THE late Kristoffer King’s powerful — and final — role as an abusive husband in the Philippines’ Oscar hope “Verdict” won the best performance prize at the Singapore International Film Festival (SGIFF) Silver Screen Awards.

At Saturday’s ceremony, held at the National Museum of Singapore, “Verdict” director Raymund Ribay Gutierrez paid an emotional tribute to his friend and leading man, who died in February aged 36 after complications due to diabetes.

“After all the violence in the film, Kristoffer King would always try to laugh with the other actors afterwards. He was a very gentle man,” Gutierrez said. “The good thing and the bad thing about him was as an artist he had no limits. I think that made him sick. It was a big loss.”

“Verdict” was the prolific King’s final role, after starring in more than 50 films and television series, He had previously won acclaim for his work with Cannes best director winner Brillante Mendoza (Kinatay), including “Service” (2008), the first film from the Philippines to compete for the coveted Palm D’or.

Gutierrez’s film – an up-close an unnerving look into domestic abuse and how it is handled by the Philippine legal system – has been put forward as the country’s submission for the best international feature film Oscar, following its Special Jury Prize win at Venice.

Gutierrez revealed he was in post-production on the film and had been trying to call King to get him in for sound when told of the actor’s death after a long fight with health problems.

“The first take was almost always enough with him,” said Gutierrez. “It was like he was sleep and then he would wake up to act. It was instinctive with him. Today is very emotional.”

SGIFF’s Silver Screen Awards jury, led by veteran Indian filmmaker Anurag Kashyap, praised King for his “nuanced, outstanding performance [which] provided insight into the mind of a perpetrator.”
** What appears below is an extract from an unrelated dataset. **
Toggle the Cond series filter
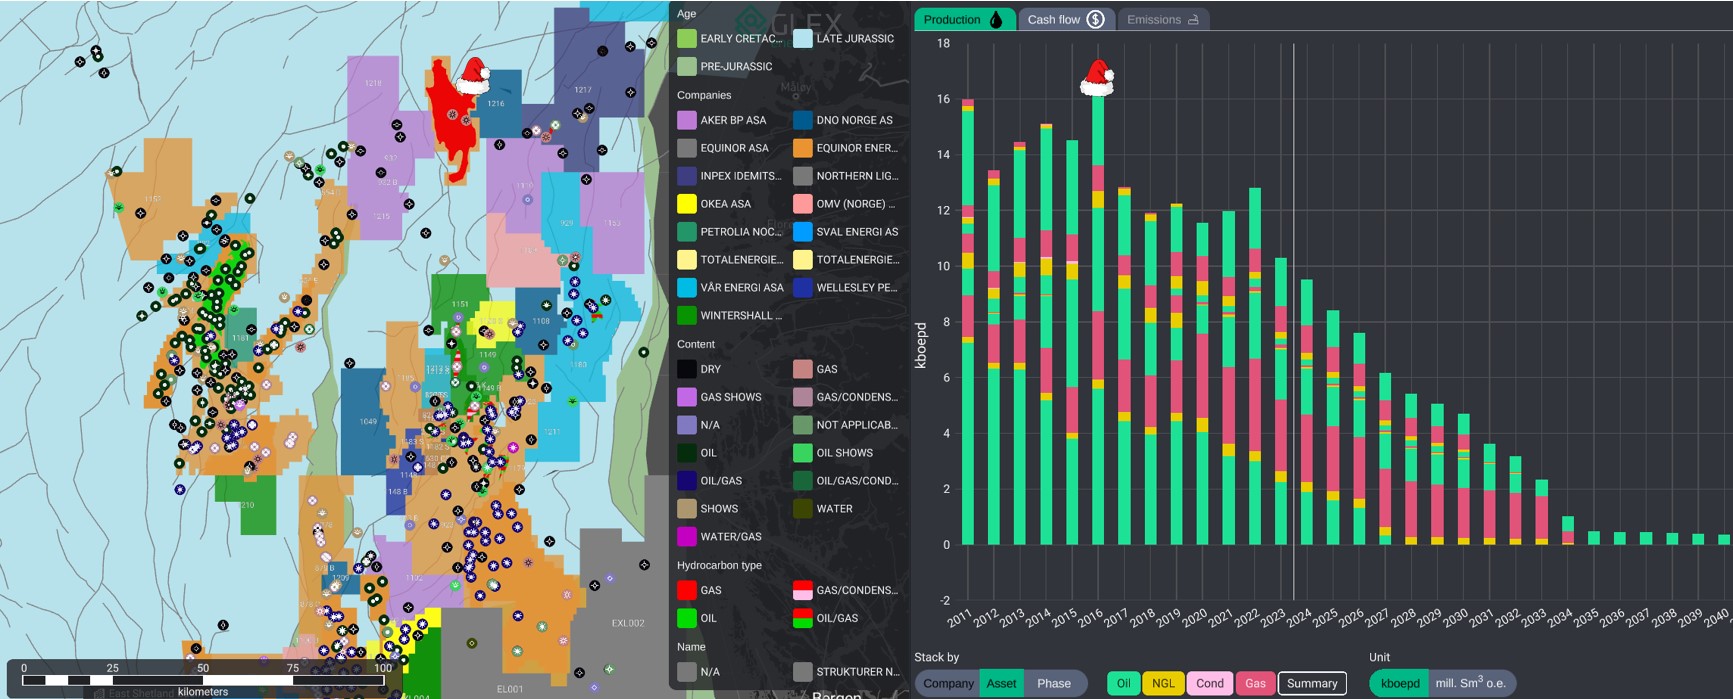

Debut Saudi filmmaker Shahad Ameen’s tale of female empowerment “Scales” was handed the Silver Screen for best film at Saturday’s ceremony, held inside the National Museum of Singapore.

“I’m overwhelmed,” Ameen said. “I really fought for the film to be here. The film is a woman’s statement and that is very relative right now. I wanted this film to be symbolic of something bigger.”

Ameen’s fable-like film follows the story of a young girl who fights against the chauvinistic traditions of the village in which she is raised.

The Silver Screen Award for best director when to Israel’s Oren Gerner for his work on “Africa,” in which he used his own family as actors to tell the tale of an ageing man raging against life and the world.

Japanese cult cinema king Takashi Miike (“Ichi the Killer”) was on hand to pick up the festival’s honorary award for “exceptional and enduring contributions to Asian cinema” while Chinese actress Yao Chen (“All is Well”) collected the cinema icon award.